Edward Stewart turned finally and looked up at the indignant older man. “Mr. Wilcox, your company is not an especially profitable one. I am in business to make money. You and your officers have not done a very efficient job of making money. I intend to change that.”
“But you gave me your word,” the old man cried. “You promised me.”
“Mr. Wilcox,” said Edward Stewart patiently, “I thought it over, and I changed my mind. That is my prerogative. I am now the owner of the Wilcox Company.”
The old man shook his head and clenched his hands into fists. “If I had known that was what you intended to do, I would never have sold the company to you. It is opposed to everything I have worked for and believed in. I took your word as a gentleman, and you lied to me.”
Having risen to his feet, Edward Stewart walked around to the other side of the pool, his eyes, brimming with affection, glued to the sailboat. Under his command, the boat tacked back and forth across the gleaming surface of the water. After a moment Edward crouched down again beside the pool and shook his head in admiration. “Isn’t she a beauty?” he said. “I believe this is one of the finest ships I’ve ever made.”
Wilcox glared at the man by the pool, his eyes burning behind the thick lenses of his glasses. “I did not come here to admire your boats, sir.”
Edward tore his gaze from the model and looked up at him coolly. “Wilcox,” he said, “these boats are my hobby. I relax by working on them and then watching them sail. They provide me with great satisfaction. I can think of few things more rewarding than seeing one of my ships on the water, responding to my every touch of a button.”
The old man stiffened, as if he were considering a physical assault. Then his shoulders slumped, and he turned away from Edward’s impassive gaze. He controlled the trembling of his muscles with an effort.
“You should take up a hobby,” Edward advised him, smiling vaguely. “You’ll have plenty of time now. No more business worries. I heartily recommend models.”
“I will take you to court, sir,” said Wilcox, focusing a piercing gaze on Edward’s face.
Edward shrugged. “You’ll find you have great difficulty making a case. A hobby, Mr. Wilcox. A hobby will calm you down.”
The old man’s eyes were full of fury, but his every muscle seemed to sag. He turned and stalked off through the patio doors and into the house.
“The maid will see you out,” Edward called after him, but the old man had already disappeared.
Edward shook his head and then knelt down again beside the pool. He brought the boat about, and when it approached the edge, he lifted it out of the water and began to examine the hull.

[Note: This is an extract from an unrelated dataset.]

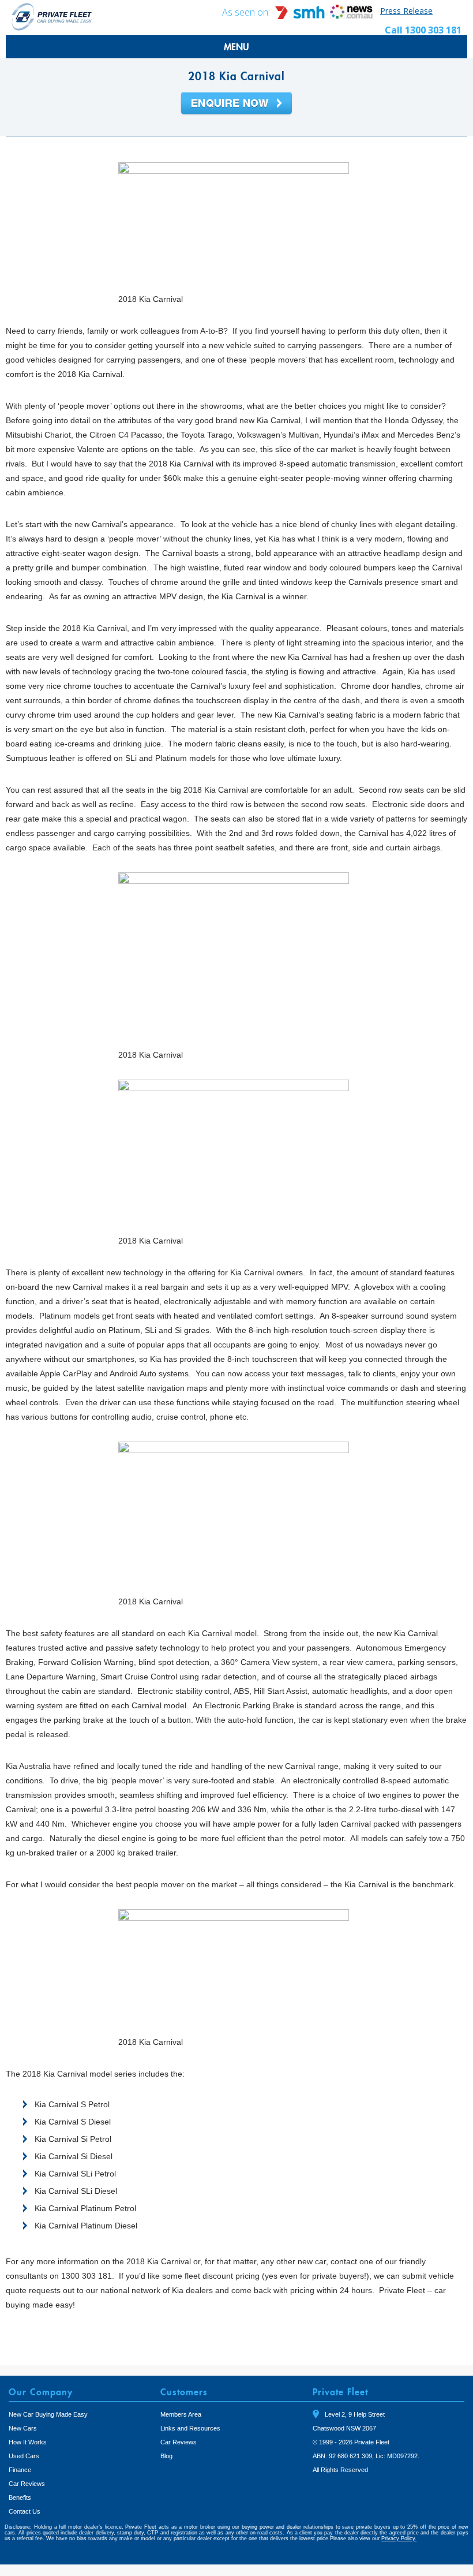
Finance (20, 2469)
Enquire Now (236, 104)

Paul felt himself trembling all over, unaccountably distressed by the scene he had witnessed. The old man’s helpless anger filled him with pity, and he felt revulsion for the way the man with the boat had treated the old guy. Was this the kind of people, he thought, who lived in these big, fancy houses around here? He longed for his old life, the shabby trailer nestled in the hollow where he used to live. Well, he knew for certain, after what he had seen, that he was not going to ask that man if he had seen his cat. After a few minutes had passed and he felt steadier, Paul turned around and began to creep away. He had taken only a few steps when a familiar blur of fur slipped out from under the bushes.